After I wrote this piece about the Deputy Commissioner of Commerce for the State of Minnesota being underpaid, I began to wonder what the chief bank regulator in other states earns. I went to the Conference of State Bank Supervisors with my question and they provided data from their annual Profile of State Chartered Banking. Salary data in the profile shows that the chief bank regulator in Minnesota is paid less than peers around the country.
Thirty-five states in the profile provide a salary range for the top official in their bank regulation department; 10 states simply provide one figure, and five states did not provide information.
By far, the biggest salary range, and the highest potential salary, is in Alaska where the chief bank regulator can make from $103,116 to $229,824. Other states with ranges that were highest are Texas ($122,500 to $192,600), Alabama ($130,000 to $180,000) and Florida ($72,470 to $164,255). The salary range listed for Minnesota is $76,713 to $109,962, although the state job posting lists the current salary range at $80,973 to $116,072. The lowest paying bank commissioner job is in West Virginia, where the salary is stated as a flat $75,000.
If you ranked the 45 states that provided data according to the highest figure in the their respective salary ranges, top to bottom, Minnesota would come in No. 32 using the $116,072 figure and No. 37 using the $109,962 figure. The median salary is $123,198.
Of course, the number of state chartered banks in each state varies widely. It is difficult to compare a state with 20 banks to a state with 200, so it is useful to divide the commissioner’s salary by the number of banks for which he/she is responsible. If you total the top salaries at all 45 states and divide by the total number of state chartered banks in those 45 states, you come up with a cost of $1,128 per bank. Granted, Alaska skews the figure, given the commissioner there can make up to $229,824 and is responsible for only four banks making the per bank allocation $57,456. So, if you take Alaska out of the equation, you end up with a nationwide per state bank average of $1,083.

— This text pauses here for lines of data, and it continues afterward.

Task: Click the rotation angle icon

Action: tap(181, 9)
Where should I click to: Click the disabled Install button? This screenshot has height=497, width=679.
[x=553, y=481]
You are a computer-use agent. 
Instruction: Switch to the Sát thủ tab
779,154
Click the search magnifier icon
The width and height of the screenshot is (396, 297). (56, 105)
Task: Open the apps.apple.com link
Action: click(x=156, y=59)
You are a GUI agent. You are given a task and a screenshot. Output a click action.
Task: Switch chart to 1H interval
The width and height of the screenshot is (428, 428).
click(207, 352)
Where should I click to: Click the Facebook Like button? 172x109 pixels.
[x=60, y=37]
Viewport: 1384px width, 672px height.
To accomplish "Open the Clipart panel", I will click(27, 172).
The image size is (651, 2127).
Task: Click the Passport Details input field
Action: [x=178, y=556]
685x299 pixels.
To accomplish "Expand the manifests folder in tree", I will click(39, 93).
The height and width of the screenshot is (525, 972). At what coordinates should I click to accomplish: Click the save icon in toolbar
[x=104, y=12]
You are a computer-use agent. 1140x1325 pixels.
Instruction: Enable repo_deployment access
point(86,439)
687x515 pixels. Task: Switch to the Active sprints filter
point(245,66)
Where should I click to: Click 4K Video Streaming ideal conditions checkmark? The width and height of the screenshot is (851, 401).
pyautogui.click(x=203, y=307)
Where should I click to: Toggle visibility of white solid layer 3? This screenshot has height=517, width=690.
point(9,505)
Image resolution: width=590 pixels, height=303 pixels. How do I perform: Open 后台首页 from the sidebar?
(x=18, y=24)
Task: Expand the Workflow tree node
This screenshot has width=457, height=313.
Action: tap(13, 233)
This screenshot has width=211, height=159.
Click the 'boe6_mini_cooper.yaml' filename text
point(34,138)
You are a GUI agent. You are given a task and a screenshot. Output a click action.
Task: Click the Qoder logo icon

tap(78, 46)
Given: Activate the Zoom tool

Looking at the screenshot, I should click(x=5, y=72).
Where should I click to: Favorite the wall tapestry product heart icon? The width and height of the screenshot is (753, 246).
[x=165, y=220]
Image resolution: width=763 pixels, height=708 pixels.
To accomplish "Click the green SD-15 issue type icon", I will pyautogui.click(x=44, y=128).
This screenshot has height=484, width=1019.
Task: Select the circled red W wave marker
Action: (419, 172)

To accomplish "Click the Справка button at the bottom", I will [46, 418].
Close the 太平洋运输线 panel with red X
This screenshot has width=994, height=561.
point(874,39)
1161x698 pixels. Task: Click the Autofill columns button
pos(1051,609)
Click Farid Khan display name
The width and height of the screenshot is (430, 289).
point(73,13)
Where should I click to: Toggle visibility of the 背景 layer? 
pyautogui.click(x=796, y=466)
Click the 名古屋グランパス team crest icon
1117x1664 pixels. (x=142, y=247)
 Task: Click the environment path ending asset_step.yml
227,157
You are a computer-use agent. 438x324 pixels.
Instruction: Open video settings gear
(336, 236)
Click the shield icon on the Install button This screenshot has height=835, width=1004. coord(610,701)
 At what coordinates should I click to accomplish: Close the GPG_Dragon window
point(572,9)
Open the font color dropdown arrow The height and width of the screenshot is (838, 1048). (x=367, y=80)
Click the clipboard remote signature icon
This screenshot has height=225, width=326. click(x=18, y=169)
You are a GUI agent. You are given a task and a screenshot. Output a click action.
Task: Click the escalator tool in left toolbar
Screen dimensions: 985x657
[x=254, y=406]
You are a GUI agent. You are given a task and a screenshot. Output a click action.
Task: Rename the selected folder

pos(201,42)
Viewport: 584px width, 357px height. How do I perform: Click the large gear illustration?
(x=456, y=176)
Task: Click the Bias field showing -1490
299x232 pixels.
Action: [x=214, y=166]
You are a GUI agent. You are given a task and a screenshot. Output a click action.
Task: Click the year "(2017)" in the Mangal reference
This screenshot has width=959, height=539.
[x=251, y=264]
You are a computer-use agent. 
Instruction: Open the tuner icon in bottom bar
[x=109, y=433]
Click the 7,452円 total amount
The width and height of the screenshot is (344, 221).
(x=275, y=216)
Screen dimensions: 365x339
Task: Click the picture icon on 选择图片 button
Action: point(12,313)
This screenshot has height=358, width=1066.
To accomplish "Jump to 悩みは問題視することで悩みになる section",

In Minnesota, where the Deputy Commerce Commissioner is responsible for 295 state chartered banks, the per bank average is $372 using the $109,962 figure, or $393 using the $116,072 figure. That is the second lowest compensation in the country, ahead only of Illinois, where the top bank regulator makes up to $138,700 to supervise 419 banks, or $331 per bank. Texas, by comparison, which has 333 state chartered banks, pays its top bank supervisor up to $192,600 or $578 per bank.
I think in the case of most states, you could argue that the top bank regulator is under-compensated, but I think in Minnesota, the under-compensation issue is particularly acute.